*PROBLEM STATEMENT*
Take the data from its first line. Print each line exactly until the line containing "BACK TO ALL BLOG POSTS (640, 760)" has been printed too.

Data extracted from a collection
****************************************

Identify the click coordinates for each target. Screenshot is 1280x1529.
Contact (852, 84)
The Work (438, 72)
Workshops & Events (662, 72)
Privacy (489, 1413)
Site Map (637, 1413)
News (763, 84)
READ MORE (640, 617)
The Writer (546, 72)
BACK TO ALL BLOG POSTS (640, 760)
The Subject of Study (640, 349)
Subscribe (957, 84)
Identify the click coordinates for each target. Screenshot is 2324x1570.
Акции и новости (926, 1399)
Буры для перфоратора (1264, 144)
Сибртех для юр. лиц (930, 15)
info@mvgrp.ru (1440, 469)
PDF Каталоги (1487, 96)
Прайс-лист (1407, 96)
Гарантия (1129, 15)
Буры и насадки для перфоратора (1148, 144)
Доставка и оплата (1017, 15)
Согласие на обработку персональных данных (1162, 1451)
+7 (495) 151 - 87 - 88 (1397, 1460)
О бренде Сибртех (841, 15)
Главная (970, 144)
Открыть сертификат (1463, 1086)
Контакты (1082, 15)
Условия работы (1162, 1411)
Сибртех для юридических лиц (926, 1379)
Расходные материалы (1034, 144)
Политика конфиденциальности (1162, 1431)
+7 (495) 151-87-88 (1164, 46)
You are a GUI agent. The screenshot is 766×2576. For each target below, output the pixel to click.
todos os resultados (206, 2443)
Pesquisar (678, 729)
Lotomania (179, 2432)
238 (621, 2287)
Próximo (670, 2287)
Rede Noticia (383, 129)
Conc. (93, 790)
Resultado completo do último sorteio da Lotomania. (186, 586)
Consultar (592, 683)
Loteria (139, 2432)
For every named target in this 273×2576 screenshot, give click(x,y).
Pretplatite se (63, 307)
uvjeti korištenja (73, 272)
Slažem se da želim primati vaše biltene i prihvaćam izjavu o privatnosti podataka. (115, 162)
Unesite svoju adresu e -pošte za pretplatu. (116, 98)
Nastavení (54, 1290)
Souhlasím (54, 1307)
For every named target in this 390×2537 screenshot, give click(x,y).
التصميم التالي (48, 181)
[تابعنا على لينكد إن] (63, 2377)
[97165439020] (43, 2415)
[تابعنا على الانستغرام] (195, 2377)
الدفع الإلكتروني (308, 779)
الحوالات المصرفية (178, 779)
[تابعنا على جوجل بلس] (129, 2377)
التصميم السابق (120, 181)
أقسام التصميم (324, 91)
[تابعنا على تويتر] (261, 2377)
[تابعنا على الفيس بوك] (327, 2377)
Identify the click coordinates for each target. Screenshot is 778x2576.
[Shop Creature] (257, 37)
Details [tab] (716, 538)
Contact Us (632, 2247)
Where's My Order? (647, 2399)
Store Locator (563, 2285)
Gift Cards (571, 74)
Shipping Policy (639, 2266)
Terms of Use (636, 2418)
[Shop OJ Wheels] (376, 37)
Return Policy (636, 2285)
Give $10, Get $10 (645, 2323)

****************************************

*EXERCISE SOLUTION*
Identify the click coordinates for each target. Screenshot is 1280x1529.
Contact (852, 84)
The Work (438, 72)
Workshops & Events (662, 72)
Privacy (489, 1413)
Site Map (637, 1413)
News (763, 84)
READ MORE (640, 617)
The Writer (546, 72)
BACK TO ALL BLOG POSTS (640, 760)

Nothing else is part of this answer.